Task details: Whatever precedes the line containing "Given: Switch viewport" is not copied; that line and every line after it through the final one below are copied exactly, except pictures.

--- Input data ---

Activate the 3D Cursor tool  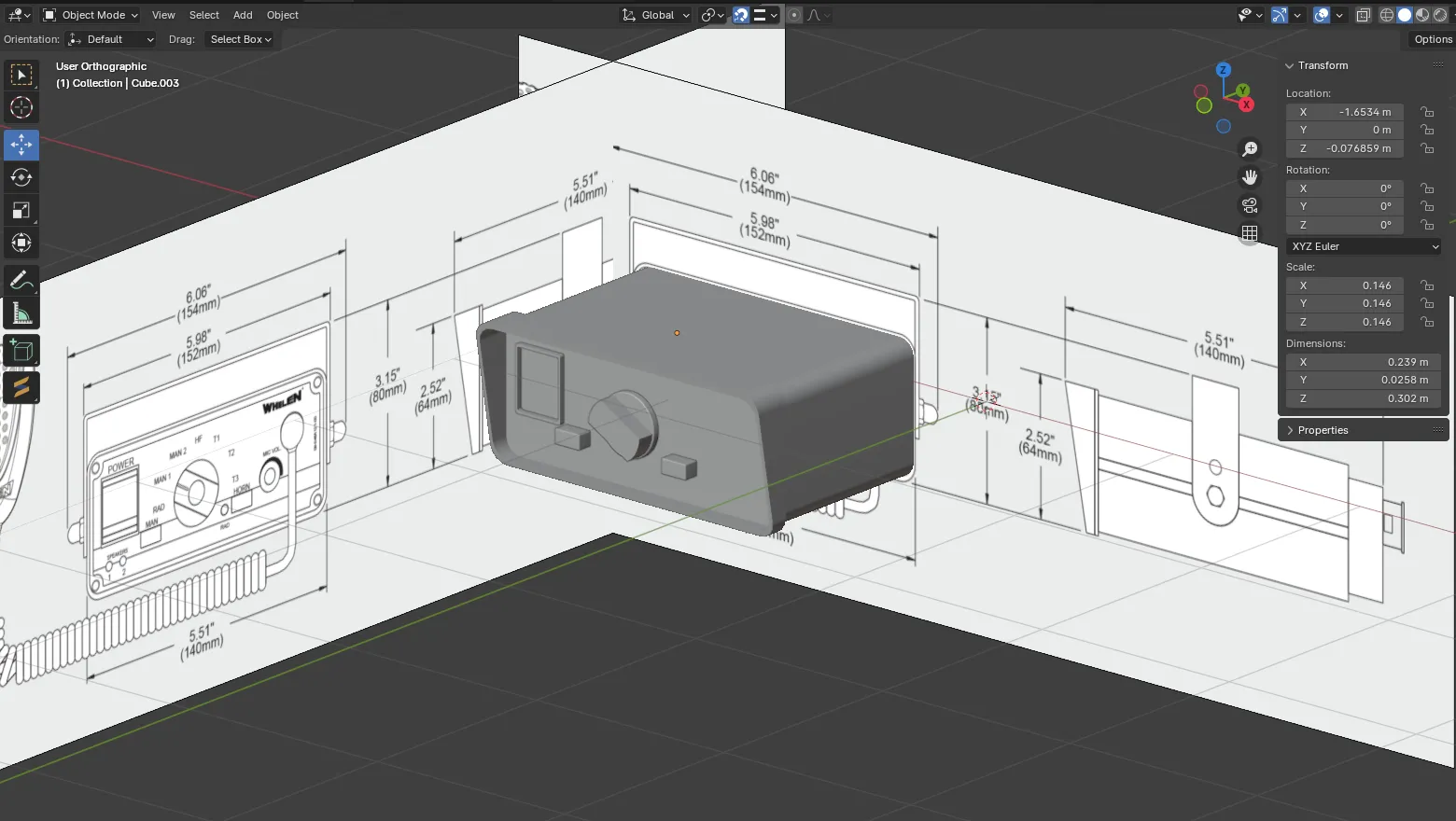pos(21,107)
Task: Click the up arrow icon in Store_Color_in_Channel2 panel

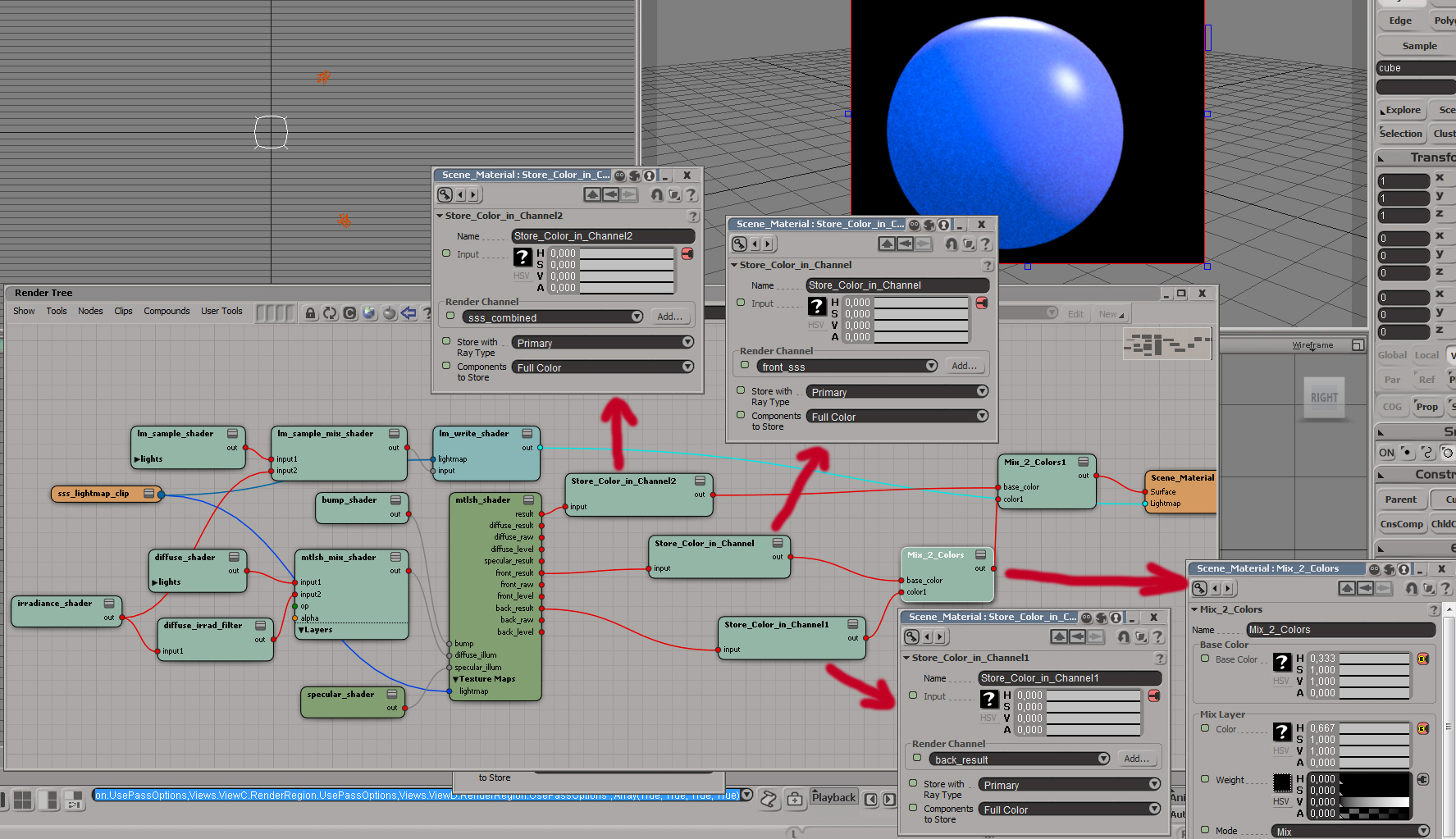Action: point(592,194)
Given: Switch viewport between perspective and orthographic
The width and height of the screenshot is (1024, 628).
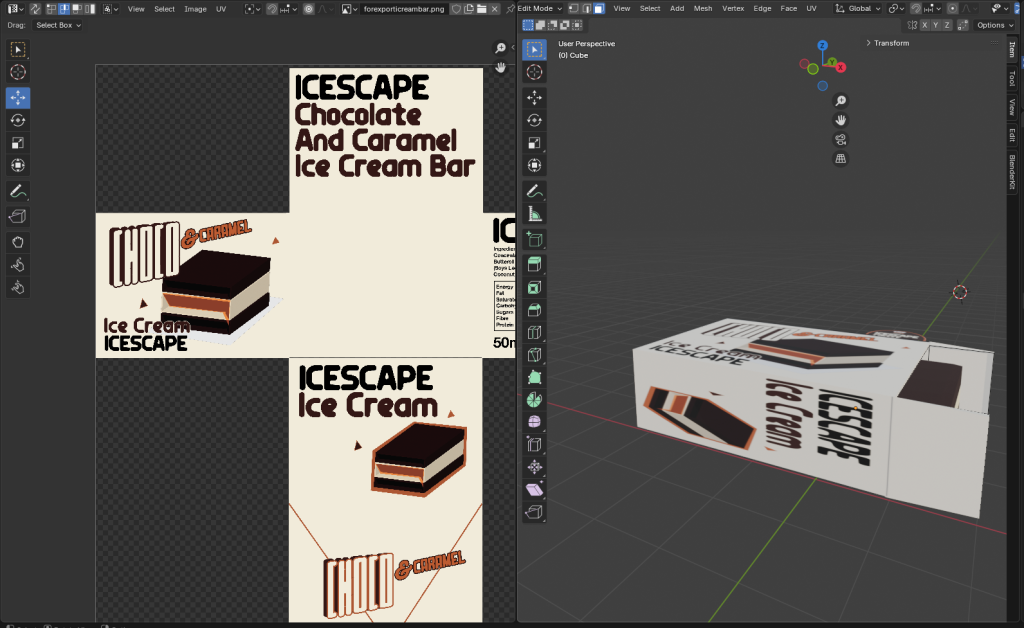Looking at the screenshot, I should [841, 158].
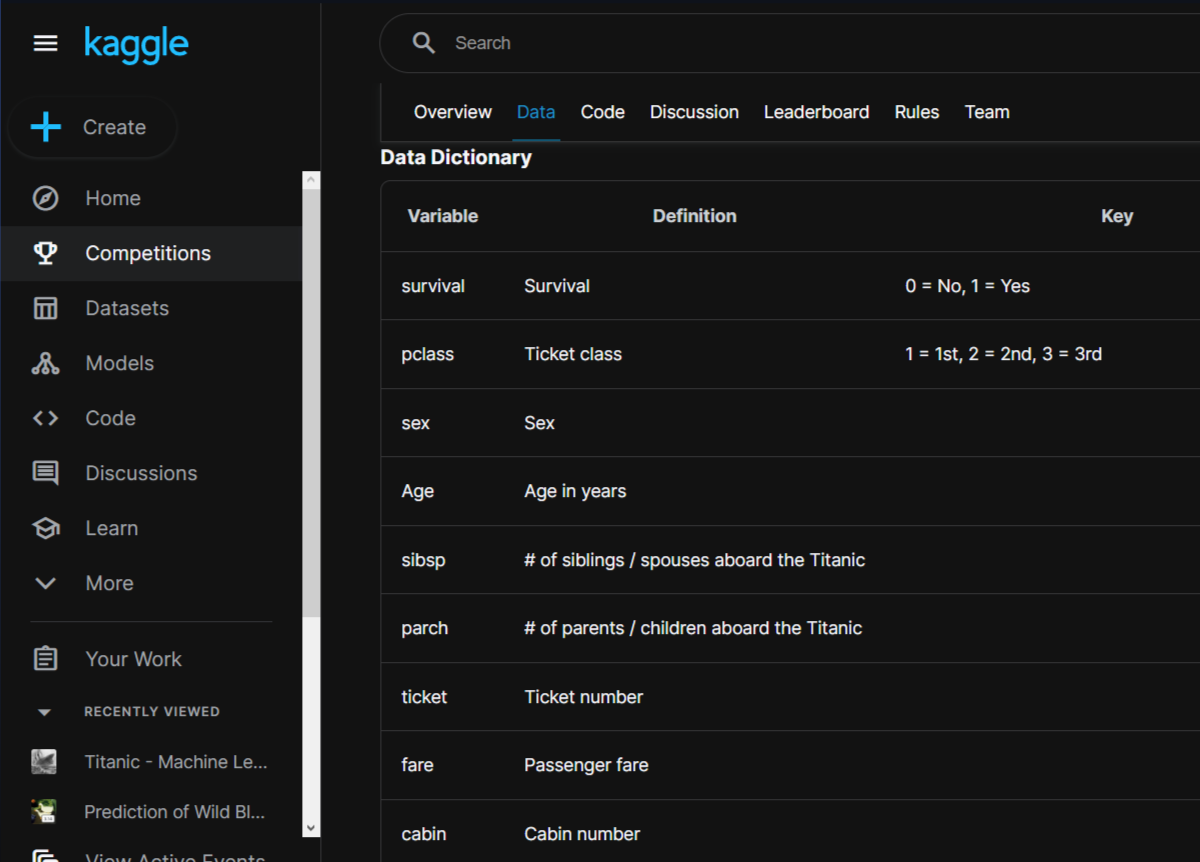
Task: Open the Rules tab
Action: (x=916, y=112)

---

Output of the exercise:
Given: Switch viewport between perspective and orthographic
The width and height of the screenshot is (1024, 628).
Looking at the screenshot, I should [841, 158].
Task: Open the Rules tab
Action: (x=916, y=112)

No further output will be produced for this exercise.